PP2A and PID Modulate the BFA-Induced Transcytosis of PIN Proteins. (A) to (G) Confocal images of anti-PIN2 immunolocalizations. Arrowheads indicate the most pronounced localization of endogenous PIN2 at the apical/basal side of the cell or in BFA compartments. E, epidermal cell files; C, cortical cell files. Bars = 10 μm. (A) to (D) Wild-type seedlings (untreated in [A]) display only weak basal-to-apical transcytosis of PIN2 in cortex cells after 1 h of BFA (50 μM) treatment (B). Enhanced basal-to-apical transcytosis of PIN2 in cortex cells of pp2a mutants (untreated in [C]) after 1 h of BFA (50 μM) treatment (D). (E) to (G) Preferential apical PIN2 localization in lower cortex cells of wild-type seedlings after 3 h of 50 μM BFA incubation (E). Strong PIN2 accumulation in BFA compartments and reduced basal-to-apical transcytosis of PIN2 in cortex cells in pid mutants (F).

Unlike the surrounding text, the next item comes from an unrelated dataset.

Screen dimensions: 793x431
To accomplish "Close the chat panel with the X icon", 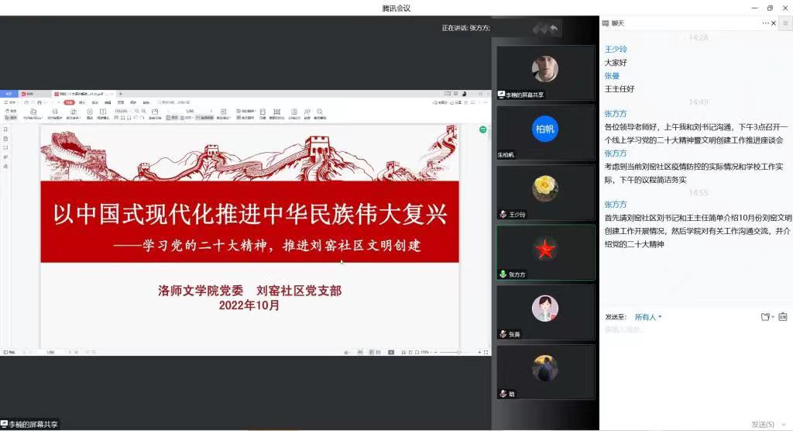I will (x=774, y=23).
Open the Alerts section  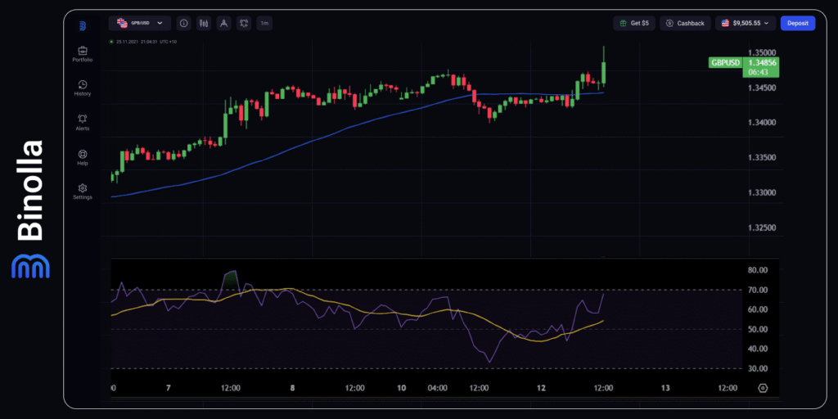[x=82, y=122]
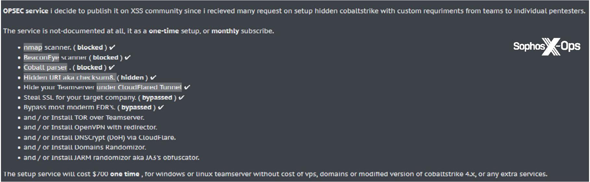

PIN2 recruitment to the apical side of the cell in lower cortex cells after prolonged BFA treatments (12 h) in the pid mutant background (G). (H) Scheme depicting altered affinity (depicted by thickness of the arrow) of PIN proteins for the apical targeting machinery and subsequent PIN transcytosis rate (depicted at the upper side of the cell) in pp2aa1 and pid mutants. [See online article for color version of this figure.]

Figure 7.

BFA-Independent PIN Targeting by Phosphorylation-Based Sequence Modification. (A) to (F) Confocal live cell imaging of PIN1-GFP variants. Bars = 10 μm. (A) and (B) PIN1-GFP localization in the root (untreated in [A]) is sensitive to BFA treatment, leading to PIN1-GFP accumulation in BFA compartments (B). (C) and (D) Nonphosphorylated PIN (PIN1^S123A-GFP) targeting in untreated (C) and BFA-treated seedlings (D). (E) and (F) Phosphorylation-mimicking PIN1^S123E-GFP localization in untreated (E) and BFA-treated seedlings (F), indicating that the phosphorylated PIN proteins preferentially traffic in a BFA-resistant manner.

Figure 8.

Model of PID and GNOM-Dependent Intracellular PIN Sorting. PID might phosporylate PIN proteins preferentially at the plasma membrane (1). Phosporylated PIN proteins get internalized into endosomes but fail to get sorted to the ARF-GEF GNOM-dependent basal recycling pathway (4). Phosphorylated PIN proteins display an enhanced affinity for a GNOM-independent, but ARF-dependent, apical targeting pathway, eventually leading to basal-to-apical PIN transcytosis (2). PP2AA function can counteract (3) the PID-dependent PIN phosphorylation, leading to GNOM-dependent (GN) basal recycling of PIN proteins (4). [See online article for color version of this figure.]